§ **Work to complete**
Output as a JSON list of strings, one per line, the lines from the one containing "You are a computer-use" through the end of the rows, both ends included and blank lines skipped. Leave out the pictures.

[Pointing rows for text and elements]
········
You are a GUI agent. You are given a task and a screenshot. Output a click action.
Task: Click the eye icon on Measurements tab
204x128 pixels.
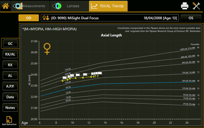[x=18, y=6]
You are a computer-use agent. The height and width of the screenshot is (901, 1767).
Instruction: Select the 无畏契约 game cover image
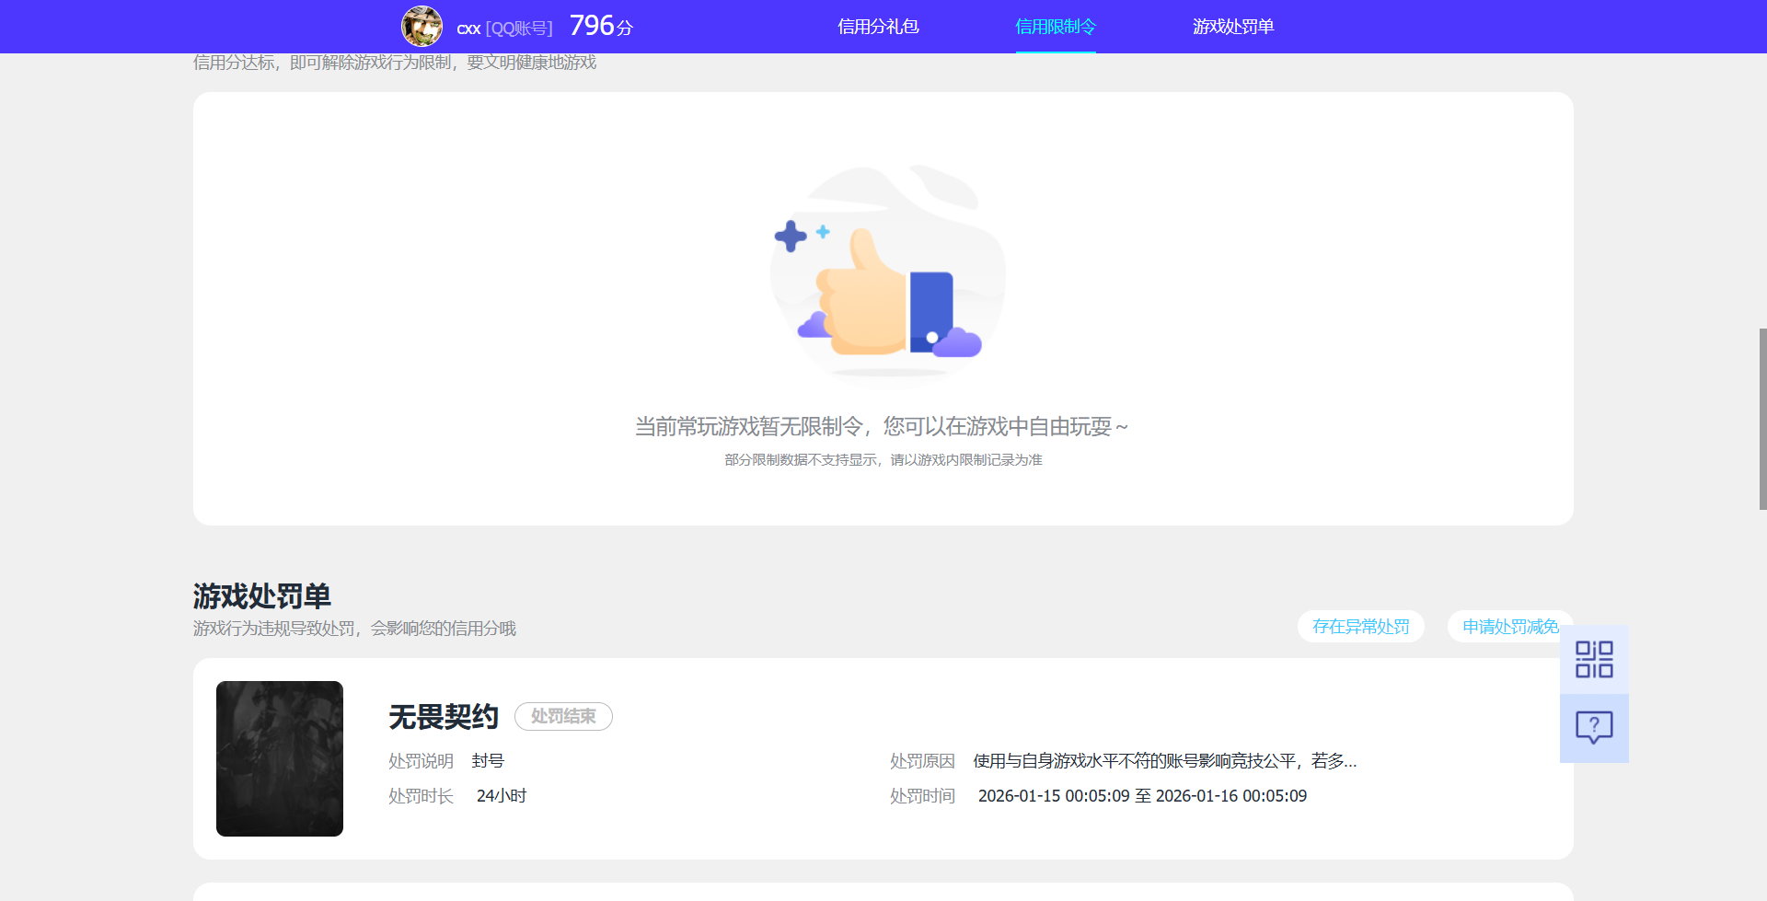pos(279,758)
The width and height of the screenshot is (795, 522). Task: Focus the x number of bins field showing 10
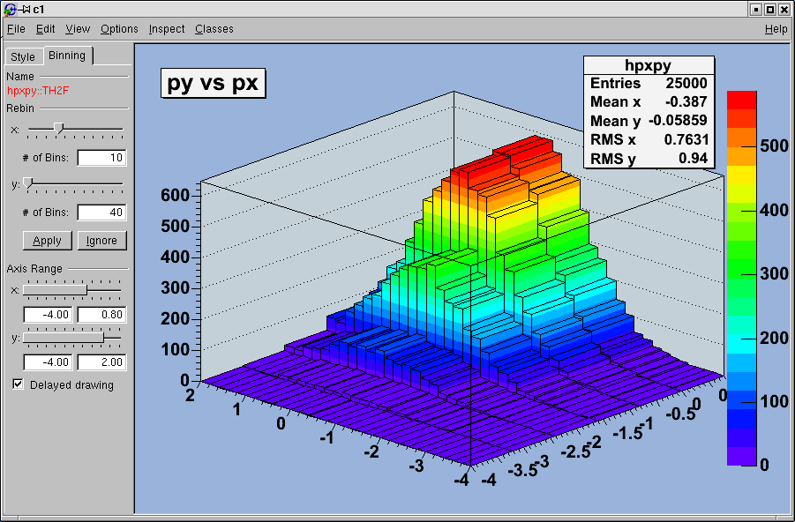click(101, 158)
········
§ **Solution to the problem**
[
  "You are a computer-use agent. The height and width of the screenshot is (901, 1767).",
  "Instruction: Select the 无畏契约 game cover image",
  "pos(279,758)",
  "The width and height of the screenshot is (795, 522). Task: Focus the x number of bins field showing 10",
  "click(101, 158)"
]